Abstract text (incl. references and figure legends)

Case history: A 40-year-old female patient with a past medical history of morbid obesity treated in 2021 with RYGB, weight loss 60 kg in a year (prior to RYGB her BMI measured 45 kg/m2 and now 28 kg/m2). Preoperative gastroscopy esting H. pylori was negative. She presented to our emergency department with a diffuse abdominal pain that started suddenly and located in epigastric and mesogastric region without any fever.
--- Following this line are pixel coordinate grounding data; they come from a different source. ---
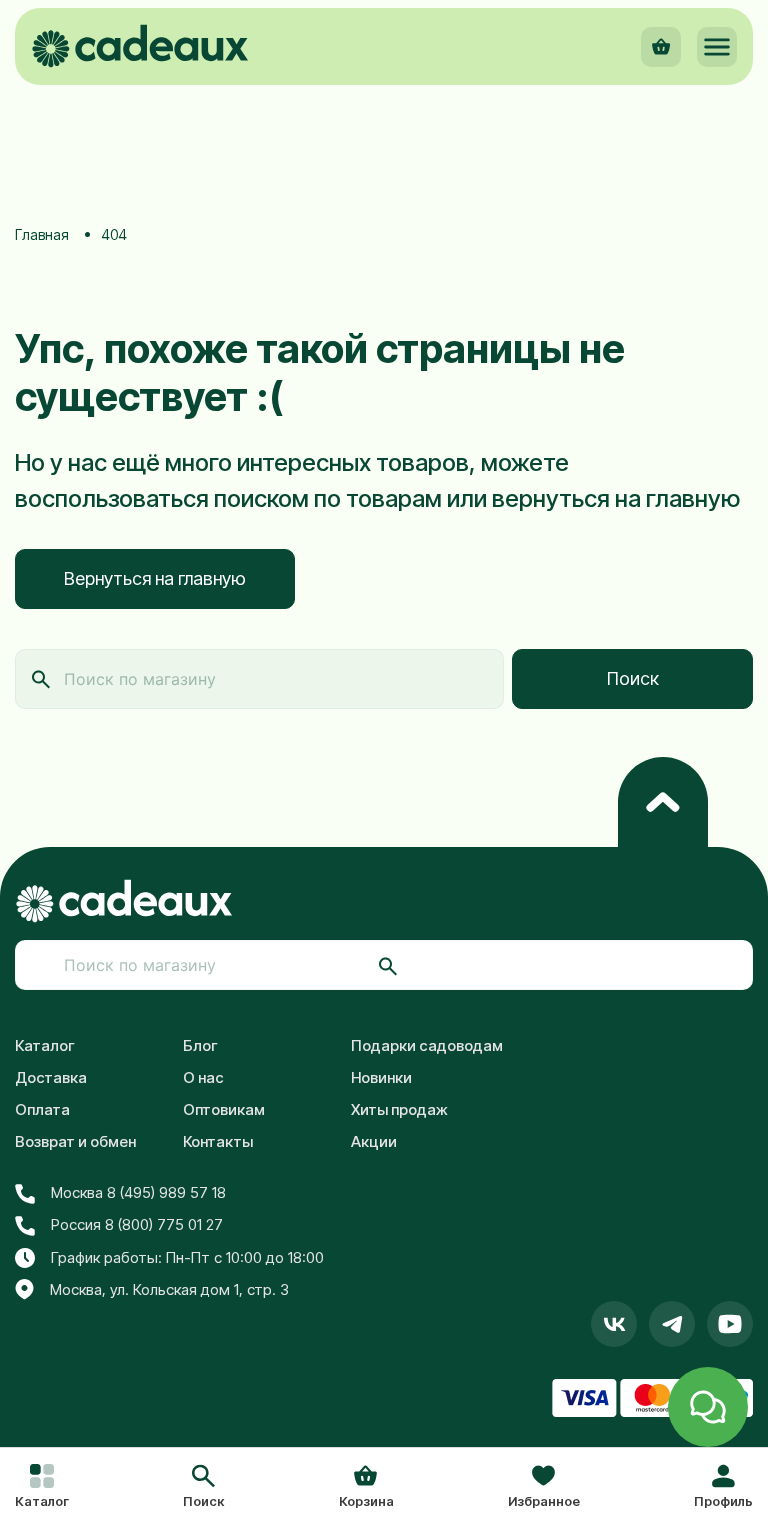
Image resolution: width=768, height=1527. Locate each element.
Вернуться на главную (155, 578)
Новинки (381, 1077)
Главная (42, 234)
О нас (203, 1077)
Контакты (218, 1141)
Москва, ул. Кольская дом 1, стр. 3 (169, 1289)
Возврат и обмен (75, 1141)
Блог (200, 1045)
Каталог (45, 1045)
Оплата (42, 1109)
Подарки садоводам (427, 1045)
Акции (374, 1141)
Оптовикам (224, 1109)
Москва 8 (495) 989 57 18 (138, 1192)
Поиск (633, 678)
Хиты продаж (399, 1109)
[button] (203, 1488)
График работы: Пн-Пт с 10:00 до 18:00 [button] (187, 1257)
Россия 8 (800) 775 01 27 (137, 1224)
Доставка (51, 1077)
Clinical findings showed a normofrequent, normotensive afebrile patient with diffuse abdominal tenderness and rebound. Laboratory results were leukocytosis and neutrofilia. The computed tomography (CT) of the abdomen showed suspicions of a perforated pyloric ulcer. A diagnostic laparoscopy was performed. It showed a widespread infectious peritonitis and two gastroentero anastomosis perforations as chronic ulcers. Surgery was performed with a primary closure with Graham epiploplasty. She had an unremarkable post-operative course, and she was discharge on the 6th postoperative day. Comments: Bariatric surgery has been the most effective way of long-lasting weight loss. Regarding the safety and efficacy of bariatric surgery, it has a lower all-cause mortality compared to nonsurgical care. However, surgical complications of RYGB don"t go unnoticed: internal hernia (6%), anastomotic stenosis (12%), gastric erosion (7%) and intestinal obstruction (5%) are longer-term complications.Gastric remnant perforation after RYGB is rare complication. Several mechanisms have been proposed to explain it such as H. Pylori infection (prevalence of 53% among bariatric patients). Also, it"s well known that acid produced in the gastric remnant may remain unneutralised. Early diagnosis is crucial in post bariatric emergencies. A CT scan may provide valuable information in treatment planning, time is important for morbidity and mortality in peptic ulcer perforation. References: doi: 10.1007/s11695-020-04537-w, doi: 10.1308/rcsann.2018.0216.